This repository contains some Jupyter notebooks for exploring MIMIC-IV using Google's BigQuery. This assumes you have already been granted access to MIMIC via Physionet, that you have a Google account, and you have enabled Google Colaboratory with Google Drive.
- Go straight to https://colab.research.google.com/. You should be greeted by a web page looking something like this:
This allows you to import the notebook directly from GitHub, Google Drive, or your computer.
- Clone the repository to your Google Drive on your computer and then go to https://drive.google.com/. Navigate to the directory where you have cloned the repository and you should be able to see the the notebooks. If you have enabled Colaboratory with Google Drive, you should be able to right click on the notebook and open it in Colaboratory.
To enable Colaboratory with Google Drive, go to the Google Workspace Marketplace and install the plugin
These are unpolished notebooks. Probalby the best starting point for the novice is browse_mimic4.ipynb
. This defines a class that allows you to select which database you want to explore and then which table within the database. The visualizations are done via Seaborn, which isn't great for large number of numeric values. I'm using Ibis to query BigQuery, which defaults to limit the number of returned rows to no more than 10k. I've left this in place for now.
connect_to_mimiciv_colab.ipynb
is similar except it assumes you've already created a Pandas DataFrame by querying a specific table in a database.
connect_to_mimiciv_bq.ipynb
does not use Colaboratory but instead runs from your computer and assumes you have already created and downloaded a secret from Google.
I'll post a video of how to use them later. Improvements and feedback are welcome.
Colaboratory is great for quick explorations and especially if you want to explore using GPUs or TPUs. However, as a free service there are limitations.
For more flexibility, you can access BigQuery from your own computer. Here are my notes for getting an environment setup using Anaconda Python.
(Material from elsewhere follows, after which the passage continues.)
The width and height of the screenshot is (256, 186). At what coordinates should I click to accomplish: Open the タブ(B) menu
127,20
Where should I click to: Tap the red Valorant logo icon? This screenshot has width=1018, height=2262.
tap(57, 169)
For me, the trickiest step was getting authentication set up. It turns out, thankfully, to be straightforward, once you find the correct documentation.
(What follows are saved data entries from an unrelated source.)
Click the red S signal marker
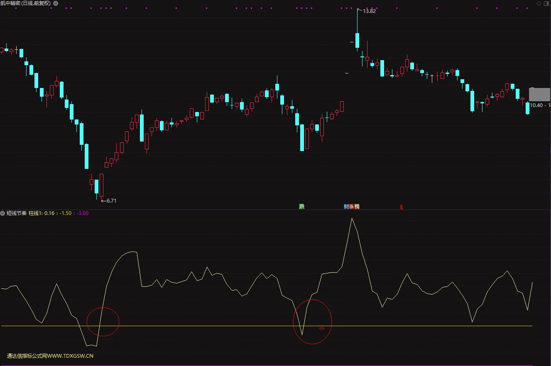The height and width of the screenshot is (366, 551). click(x=401, y=207)
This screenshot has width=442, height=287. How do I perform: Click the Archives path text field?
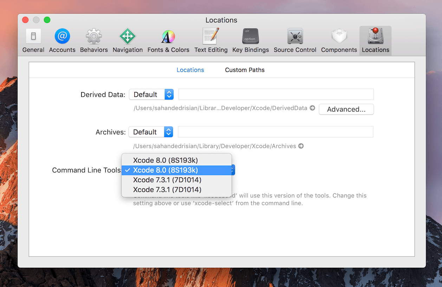275,132
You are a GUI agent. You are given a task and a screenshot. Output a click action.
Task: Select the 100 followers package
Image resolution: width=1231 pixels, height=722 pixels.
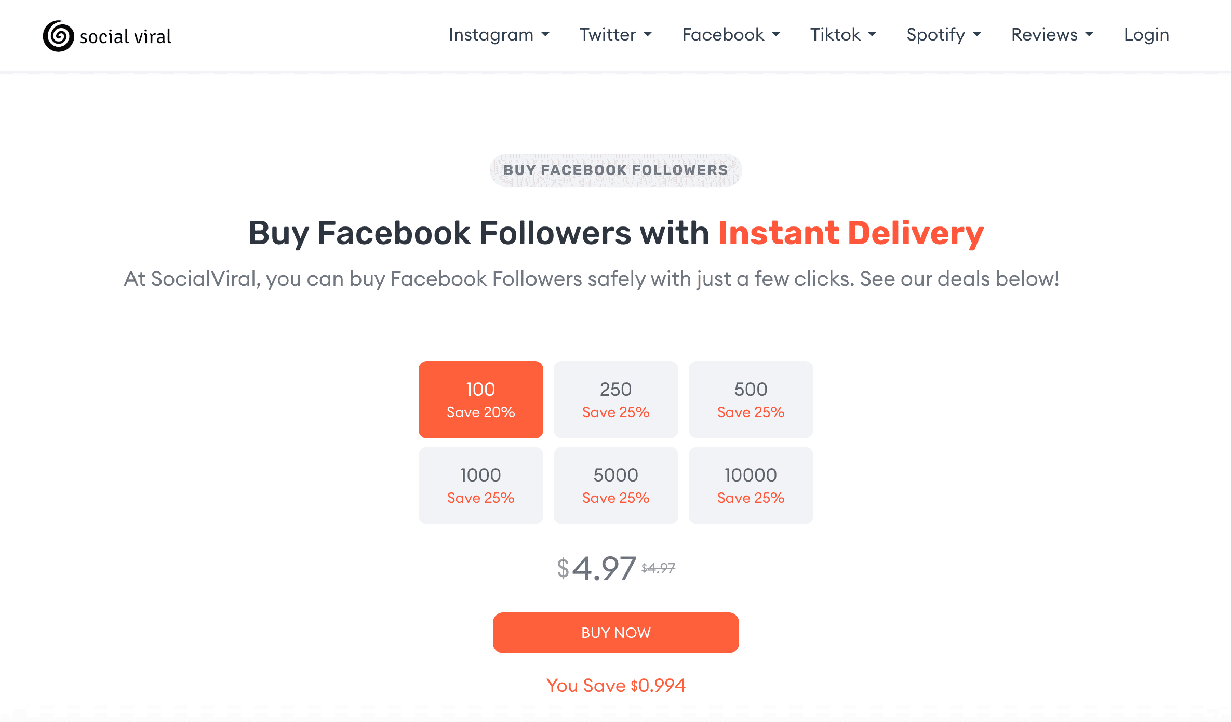click(480, 399)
The key document for me was this web page. And the key line on the key page is this:
If you’re developing locally, the easiest way to authenticate is using the Google Cloud SDK.
Install the Google Cloud SDK
I have multiple Google Cloud projects. before authenticating, I need to have the project I want to use with BigQuery set. This stackoverflow post showed me what to do.
- Set your preferred Google Cloud project.
gcloud config set project mimic4-desktop
- Create authentication credentials
gcloud auth application-default login
This creates credentials and stores them in a default location that Google applications should be able to find automatically, although you can always provide the location explicitly.
I've created a YAML file for creating an environment with Anaconda: (environment.yml
).
The environment is created by running the following command in the directory containing the environment.yml
file:
conda env create --file environment.yml
This environment can then be activated as follows:
conda activate mimic_google
I've created a couple of scripts to test if the environment is set up correctly. The first script is code/bc1.py
("basic connect version1") which uses the Public Stackoverflow data set and relies on the Google Cloud library. It pulls the first 5 rows from the posts_questions
table.
(mimic_google) bucksaw:code brian$ python bc1.py
Row((datetime.datetime(2020, 9, 2, 16, 26, 50, 757000, tzinfo=<UTC>), 0), {'creation_date': 0, 'answer_count': 1})
Row((datetime.datetime(2020, 8, 21, 19, 18, 7, 333000, tzinfo=<UTC>), 0), {'creation_date': 0, 'answer_count': 1})
Row((datetime.datetime(2020, 8, 26, 7, 26, 42, 693000, tzinfo=<UTC>), 0), {'creation_date': 0, 'answer_count': 1})
Row((datetime.datetime(2020, 8, 27, 9, 17, 36, 597000, tzinfo=<UTC>), 0), {'creation_date': 0, 'answer_count': 1})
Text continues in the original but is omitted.